Happy Easter people. Welcome to the highest point in the Christian calendar: Resurrection Sunday. Today is our party day 😊.
So, what better thing to do than churn through some of the ‘this we believe stuff’ – we, being the Anglican (Church of England) Church. The history of the 39 Articles document was mentioned in last week’s post, so if you find the ye olde English language a bit much, remember when it was written. However, I must say I love “appertaineth”. We should use that one more often.
Here’s a selection of the 39….
Some of them are to do with doctrine. Here’s two relevant for today:
Article III Of the going down of Christ into Hell
As Christ died for us, and was buried, so also is it to be believed, that he went down into Hell.
Article IV Of the Resurrection of Christ
Christ did truly rise again from death, and took again his body, with flesh, bones, and all things appertaining to the perfection of Man’s nature; wherewith he ascended into Heaven, and there sitteth, until he return to judge all Men at the last day.
Wouldn’t mind a sitteth down myself.
Now, here’s some articles that are doctrine related but also identify how the Church of England is different to other Churches. I love how this is written before the days of political correctness. It ain’t got no shame in pullin’ out that ‘repugnant’…
Article XIX Of the Church
The visible Church of Christ is a congregation of faithful men, in the which the pure Word of God is preached, and the Sacraments be duly ministered according to Christ’s ordinance in all those things that of necessity are requisite to the same.

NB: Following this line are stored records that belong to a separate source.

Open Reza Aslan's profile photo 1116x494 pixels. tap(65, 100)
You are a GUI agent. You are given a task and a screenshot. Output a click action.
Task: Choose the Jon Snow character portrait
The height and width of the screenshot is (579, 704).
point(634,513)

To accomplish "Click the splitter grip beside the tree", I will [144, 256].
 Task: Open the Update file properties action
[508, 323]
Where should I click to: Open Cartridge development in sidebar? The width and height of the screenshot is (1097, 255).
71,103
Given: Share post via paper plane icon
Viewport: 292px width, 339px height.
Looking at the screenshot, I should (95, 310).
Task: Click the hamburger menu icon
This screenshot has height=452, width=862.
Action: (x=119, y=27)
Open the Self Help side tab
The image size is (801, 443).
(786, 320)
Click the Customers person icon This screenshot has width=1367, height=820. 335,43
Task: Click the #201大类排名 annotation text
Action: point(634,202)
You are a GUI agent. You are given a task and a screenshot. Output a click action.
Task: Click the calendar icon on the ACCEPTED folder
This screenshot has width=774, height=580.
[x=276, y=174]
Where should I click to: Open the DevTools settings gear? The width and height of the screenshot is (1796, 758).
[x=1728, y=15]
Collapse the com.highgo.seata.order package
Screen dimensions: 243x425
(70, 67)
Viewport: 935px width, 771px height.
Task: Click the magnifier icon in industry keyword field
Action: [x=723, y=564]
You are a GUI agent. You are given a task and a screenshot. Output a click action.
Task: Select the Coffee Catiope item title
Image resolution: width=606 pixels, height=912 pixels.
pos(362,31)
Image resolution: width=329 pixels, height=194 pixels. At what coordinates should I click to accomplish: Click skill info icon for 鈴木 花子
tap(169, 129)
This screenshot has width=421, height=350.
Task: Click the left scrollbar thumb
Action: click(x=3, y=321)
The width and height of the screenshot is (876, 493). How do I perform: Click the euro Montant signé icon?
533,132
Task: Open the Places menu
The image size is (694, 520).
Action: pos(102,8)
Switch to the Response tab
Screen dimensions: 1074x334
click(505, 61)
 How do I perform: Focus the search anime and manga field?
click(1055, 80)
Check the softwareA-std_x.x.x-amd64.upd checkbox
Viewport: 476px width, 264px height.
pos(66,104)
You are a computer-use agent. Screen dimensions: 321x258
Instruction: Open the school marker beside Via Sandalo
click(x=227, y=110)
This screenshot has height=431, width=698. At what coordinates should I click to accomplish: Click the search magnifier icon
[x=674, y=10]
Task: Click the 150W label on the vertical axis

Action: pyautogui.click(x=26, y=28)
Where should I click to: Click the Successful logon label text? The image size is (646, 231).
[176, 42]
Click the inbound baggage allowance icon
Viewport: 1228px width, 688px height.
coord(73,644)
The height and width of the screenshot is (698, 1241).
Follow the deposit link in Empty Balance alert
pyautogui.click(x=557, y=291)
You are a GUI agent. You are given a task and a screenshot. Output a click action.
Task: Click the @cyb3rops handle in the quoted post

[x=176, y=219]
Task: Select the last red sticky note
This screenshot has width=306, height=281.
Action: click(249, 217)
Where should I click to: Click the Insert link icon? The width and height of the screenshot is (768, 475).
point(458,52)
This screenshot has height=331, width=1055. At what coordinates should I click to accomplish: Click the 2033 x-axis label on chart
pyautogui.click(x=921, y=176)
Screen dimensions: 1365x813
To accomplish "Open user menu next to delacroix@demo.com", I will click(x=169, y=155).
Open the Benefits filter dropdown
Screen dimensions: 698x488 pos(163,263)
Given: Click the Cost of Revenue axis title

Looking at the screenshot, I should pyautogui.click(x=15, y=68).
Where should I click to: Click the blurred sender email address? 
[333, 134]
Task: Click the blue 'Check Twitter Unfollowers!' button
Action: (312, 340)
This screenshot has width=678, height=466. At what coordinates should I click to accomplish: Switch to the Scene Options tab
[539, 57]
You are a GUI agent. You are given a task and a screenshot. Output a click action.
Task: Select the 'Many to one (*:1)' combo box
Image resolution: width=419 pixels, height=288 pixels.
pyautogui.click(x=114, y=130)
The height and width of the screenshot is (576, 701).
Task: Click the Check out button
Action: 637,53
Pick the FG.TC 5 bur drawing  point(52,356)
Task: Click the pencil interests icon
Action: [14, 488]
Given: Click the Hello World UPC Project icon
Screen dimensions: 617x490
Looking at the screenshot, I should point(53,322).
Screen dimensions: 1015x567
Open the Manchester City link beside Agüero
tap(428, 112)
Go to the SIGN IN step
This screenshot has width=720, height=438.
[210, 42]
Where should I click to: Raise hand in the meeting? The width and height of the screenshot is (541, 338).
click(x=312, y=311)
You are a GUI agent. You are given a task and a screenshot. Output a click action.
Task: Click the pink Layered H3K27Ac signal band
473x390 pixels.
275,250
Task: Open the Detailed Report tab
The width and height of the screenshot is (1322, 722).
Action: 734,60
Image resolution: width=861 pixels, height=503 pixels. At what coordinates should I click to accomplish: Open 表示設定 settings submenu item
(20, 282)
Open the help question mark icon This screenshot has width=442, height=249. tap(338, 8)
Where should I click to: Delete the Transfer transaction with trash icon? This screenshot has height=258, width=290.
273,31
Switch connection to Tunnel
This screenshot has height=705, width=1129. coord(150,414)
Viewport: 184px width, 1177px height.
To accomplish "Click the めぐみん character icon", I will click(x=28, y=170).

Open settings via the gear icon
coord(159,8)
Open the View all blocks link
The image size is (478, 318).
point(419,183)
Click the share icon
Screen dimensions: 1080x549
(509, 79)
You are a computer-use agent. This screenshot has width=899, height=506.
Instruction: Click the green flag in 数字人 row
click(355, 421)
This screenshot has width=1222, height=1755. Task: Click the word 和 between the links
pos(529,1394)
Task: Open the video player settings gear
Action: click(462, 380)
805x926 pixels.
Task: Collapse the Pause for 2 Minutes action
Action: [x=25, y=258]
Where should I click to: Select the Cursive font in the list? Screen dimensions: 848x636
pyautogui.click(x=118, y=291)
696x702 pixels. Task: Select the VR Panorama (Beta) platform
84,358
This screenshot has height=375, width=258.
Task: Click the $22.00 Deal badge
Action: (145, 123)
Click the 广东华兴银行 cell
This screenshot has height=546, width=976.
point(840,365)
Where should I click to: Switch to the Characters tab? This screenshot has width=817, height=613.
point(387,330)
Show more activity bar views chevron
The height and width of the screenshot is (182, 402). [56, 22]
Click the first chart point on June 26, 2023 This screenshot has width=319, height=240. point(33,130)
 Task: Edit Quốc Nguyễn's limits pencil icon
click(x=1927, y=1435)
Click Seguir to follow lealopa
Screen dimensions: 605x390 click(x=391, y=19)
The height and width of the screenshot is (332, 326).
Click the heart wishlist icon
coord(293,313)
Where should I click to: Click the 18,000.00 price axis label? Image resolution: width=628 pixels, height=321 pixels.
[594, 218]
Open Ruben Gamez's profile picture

As the Church of Jerusalem, Alexandria, and Antioch have erred: so also, the Church of Rome hath erred, not only in their living and manner of Ceremonies, but also in matters of Faith.
Article XXII Of Purgatory
The Romish Doctrine concerning Purgatory, Pardons, Worshipping, and Adoration as well of Images as of Reliques, and also invocation of Saints, is a fond thing vainly invented, and grounded upon no warranty of Scripture, but rather repugnant to the Word of God.
Article XXV Of the Sacraments (I’ve shortened this one a bit)
There are two Sacraments ordained of Christ our Lord in the Gospel, that is to say, Baptism, and the Supper of the Lord.
Those five commonly called Sacraments, that is to say, Confirmation, Penance, Orders, Matrimony, and extreme Unction, are not to be counted for Sacraments of the Gospel, being such as have grown partly of the corrupt following of the Apostles, partly are states of life allowed in the Scriptures; but yet have not like nature of Sacraments with Baptism, and the Lord’s Supper, for that they have not any visible sign or ceremony ordained of God.
The next few articles are helpful when considering the awful Church related abuse that has occurred across the centuries. I think this is a really helpful paragraph when considering a range of ramifications connected to these issues. It’s worth reading a few times to digest it slowly.
Article XXVI Of the Unworthiness of the Ministers, which hinders not the effect of the Sacrament
Although in the visible Church the evil be ever mingled with the good, and sometimes the evil have chief authority in the Ministration of the Word and Sacraments, yet forasmuch as they do not the same in their own name, but in Christ’s, and do minister by his commission and authority, we may use their Ministry, both in hearing the Word of God, and in the receiving of the Sacraments. Neither is the effect of Christ’s ordinance taken away by their wickedness, nor the grace of God’s gifts diminished from such as by faith and rightly do receive the Sacraments ministered unto them; which be effectual, because of Christ’s institution and promise, although they be ministered by evil men.
Nevertheless, it appertaineth to the discipline of the Church, that inquiry be made of evil Ministers, and that they be accused by those that have knowledge of their offences; and finally being found guilty, by just judgement be deposed
Then another article to identify a different between The Church of England and The Church of Rome.
Article XXXII Of the Marriage of Priests
Bishops, Priests, and Deacons, are not commanded by God’s Law, either to vow the estate of single life, or to abstain from marriage: therefore it is lawful for them, as for all other Christian men, to marry at their own discretion, as they shall judge the same to serve better to godliness.
And one last article on Christian charity, which again, isn’t backward about coming forward. However, it does clearly make the point that individuals in the Church of England should always be giving to those in need in correlation to the amount that God has provided them with in life.
Article XXXVIII Of Christian men’s Goods, which are not common
The Riches and Goods of Christians are not common, as touching the right, title, and possession of the same, as certain Anabaptists do falsely boast. Notwithstanding, every man ought, of such things as he possesseth, liberally to give alms to the poor, according to his ability.
If the 39 articles are held to (and not all Anglicans agree on them) then those living in poverty should always be a concern for The Church of England.